Exploring the Future of F&B

At JLL Foodservice Consulting we spend our days travelling the globe to review the foodservice offer in all kinds of developments. This gives us a unique take on the latest food trends – something that our clients often refer to us for. After all, who doesn’t love to know about the latest openings, cuisines and cooking styles? We help our clients stay ahead of the game by writing a trends book each year, based on our observations and knowledge of the industry. You can download our most recent one here.

Last week I took the opportunity to spend the morning at Portland Design’s ‘New Food Frontiers’ Conference, which featured a star-studded line up of industry professionals, innovators and entrepreneurs who are defining the future of the food and beverage market.

We learnt a lot throughout the morning, but the two main learnings I would like to share with you are about consumer behaviour, which we know from experience plays a big part in defining the strategy of the most successful Centres.

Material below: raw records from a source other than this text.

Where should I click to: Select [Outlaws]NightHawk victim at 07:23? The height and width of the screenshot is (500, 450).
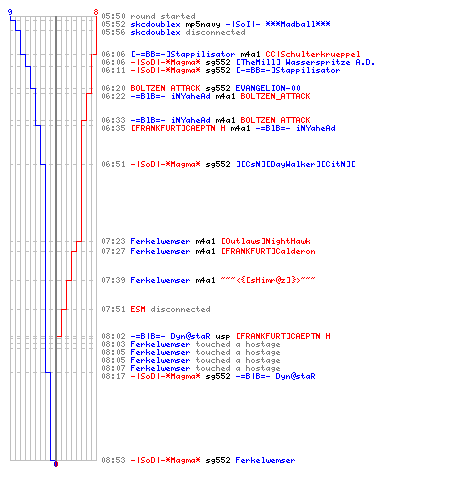pyautogui.click(x=266, y=241)
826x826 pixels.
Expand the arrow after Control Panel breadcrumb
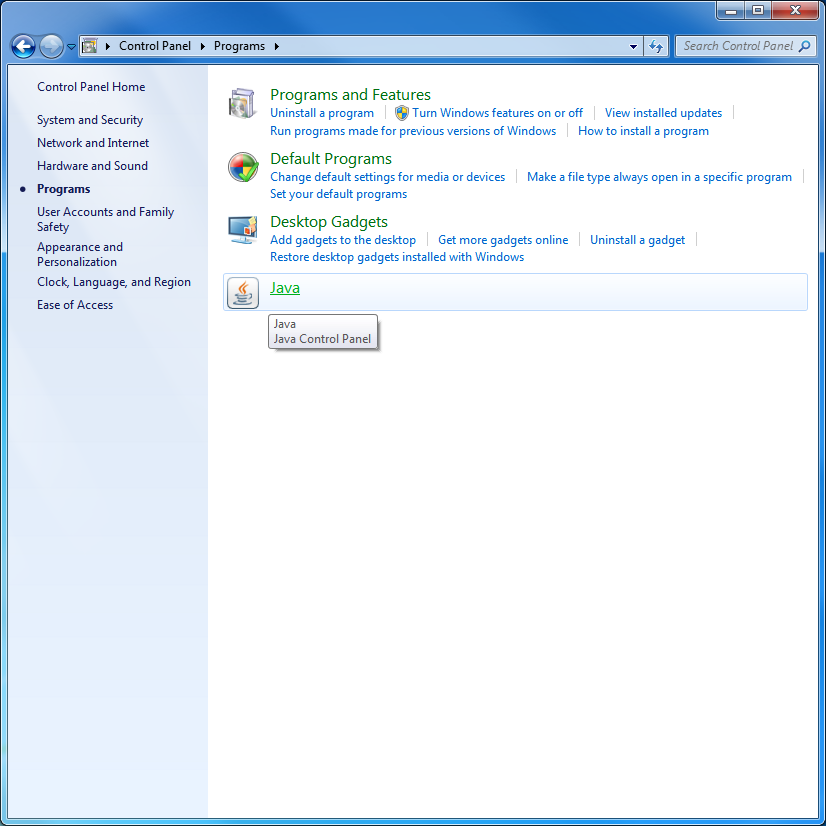203,46
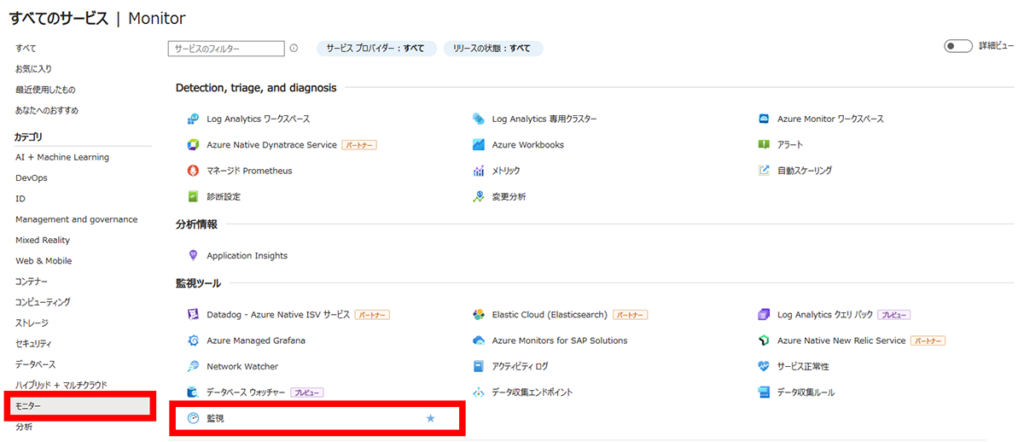Image resolution: width=1024 pixels, height=442 pixels.
Task: Choose お気に入り in the left menu
Action: pos(33,69)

The Easily Distracted Consumer

What was really interesting to learn was how easily distracted we are in everyday life, whether at work or in a social environment…I even bet since reading this you have been distracted by something? Consumers in today’s world have short attention spans, so the information and details we receive have to be quick, sharp and focussed. The growth of convenience has played a major part in this, with F&B available almost everywhere, at any time and in portable sizes.

Complementary to this, social media allows us to pick up information in bite size chunks, at any time of the day, and we are now seeing more operators take advantage of this. The best operators have engaging streams on Instagram or Snapchat that share stories, ask questions and create experiences for the world to engage with. The easily distracted consumer has developed around us becoming lazier, with expectations being imminent rather than phased. Lunches are now largely a ‘quick fix’ at our desks, rather than a long experience at a restaurant. Foodservice in Shopping Centres has catered to this changing need with the Fast Casual movement, high quality food that is served and eaten quickly in a relaxed environment and can be taken away. We emphasise to Landlords that the key to successful foodservice lies in satisfying the distracted, lazy consumer with a quality, differentiated and engaging offer.

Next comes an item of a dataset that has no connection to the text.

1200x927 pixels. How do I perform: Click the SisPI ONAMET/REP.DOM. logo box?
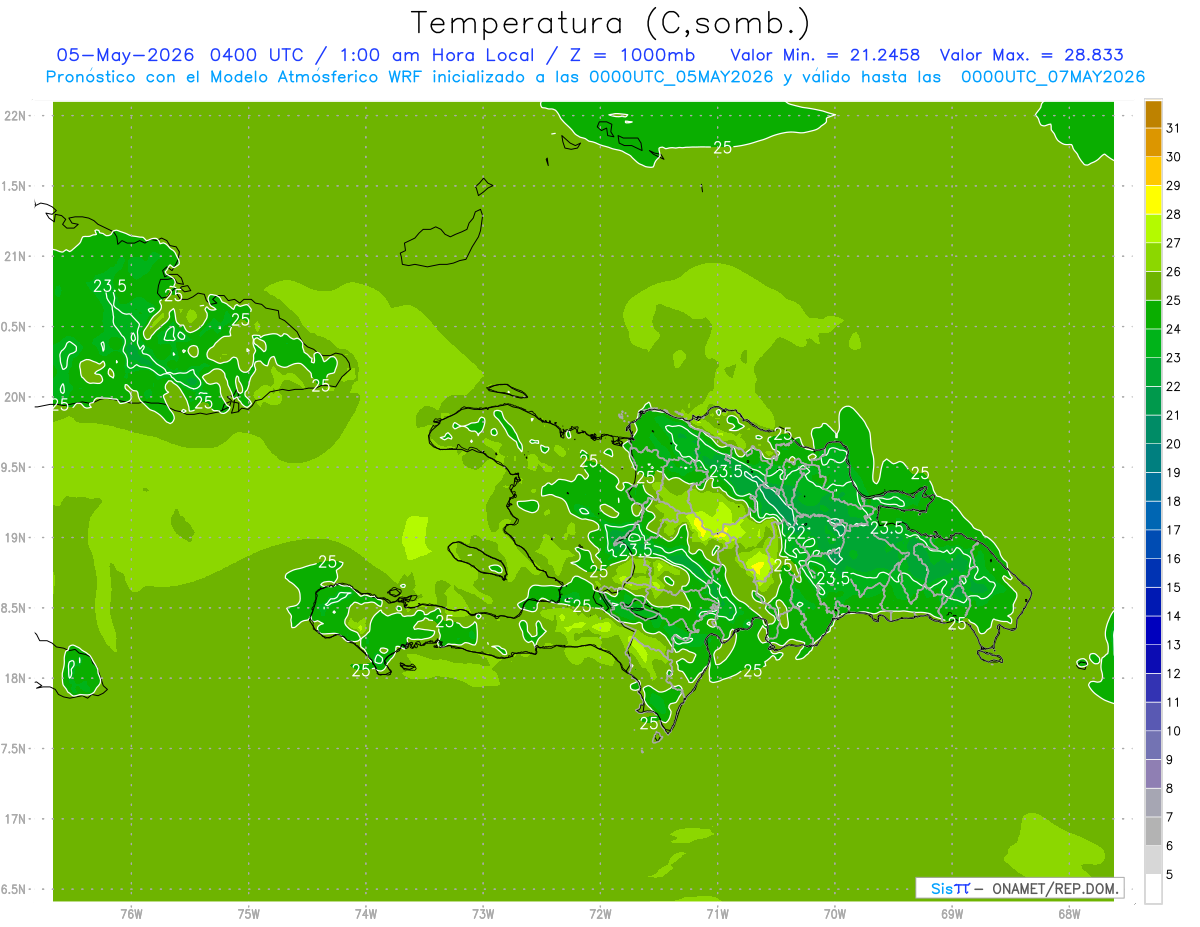coord(1019,888)
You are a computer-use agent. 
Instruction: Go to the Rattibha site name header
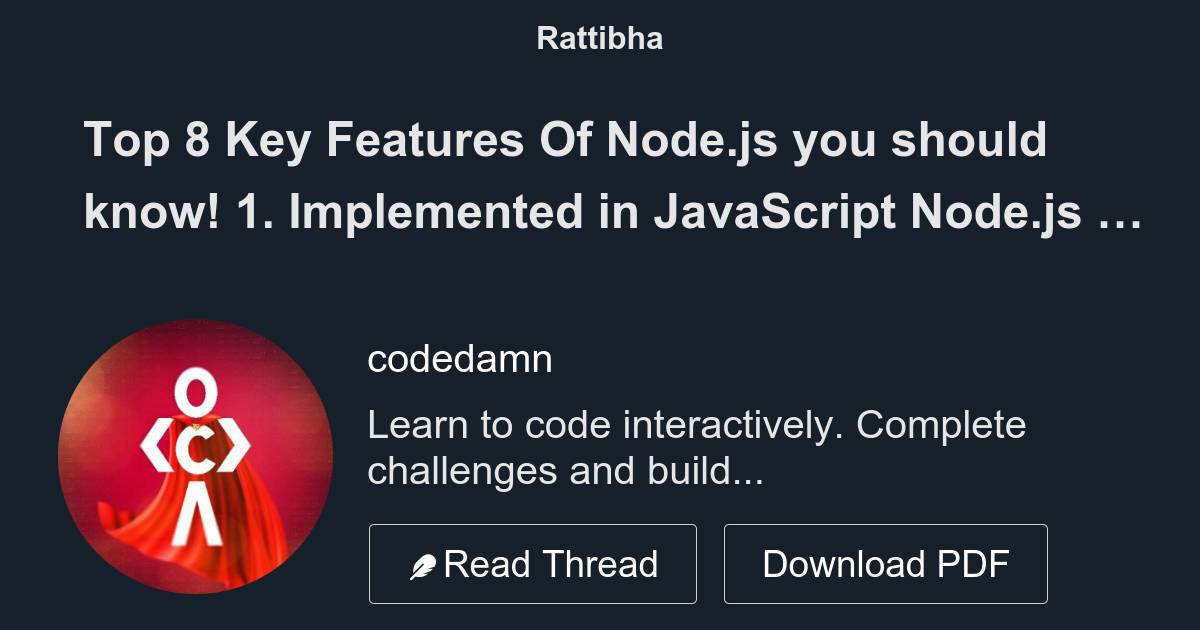click(x=600, y=39)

Tradition is Dead, Reinvention is Key

Consumers want to engage with food in new ways. This can manifest in new marketing channels and technologies, but primarily relates to new eating environments and cuisine types. One of our passions and strengths at JLL Foodservice Consulting, is to ‘create great places for people’ in all of our projects. This is evident at Trinity Kitchen (Leeds), Mall of Scandinavia (Stockholm) and El Mercat at Les Glories (Barcelona). In each of these, we worked with our clients to defy tradition and reinvent the F&B experience for their guests.

Operators want to stand out from the crowd and are creating more ‘street food’ style units. No longer is it ‘cool’ to have just a restaurant, but to have the kitchen inside a storage container whilst the seating area is created out of old plastic crates – now that is ‘cool’. The resulting factor is that foodservice environments in Shopping Centres are now becoming the experience, rather than being a supporting element to the retail or leisure offer.

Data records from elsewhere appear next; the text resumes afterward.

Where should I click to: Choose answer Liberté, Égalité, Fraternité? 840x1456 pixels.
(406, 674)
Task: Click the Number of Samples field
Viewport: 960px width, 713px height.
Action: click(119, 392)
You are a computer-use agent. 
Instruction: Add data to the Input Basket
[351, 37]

We tell Landlords that in order to create new experiences, they need to move with (or even ahead) of the times. Looking forwards, rent structures and lease lengths will need to become more flexible in order to maintain innovation and keep the guest engaged. If your customer is bored, they will soon find somewhere else for their food and shopping needs.

I would like to thank Portland Design and all the partners who helped to put the seminar together, it was thought-provoking and reinforced that much of the advice we have been giving to our Clients and Colleagues is not only right, but it is the future of F&B.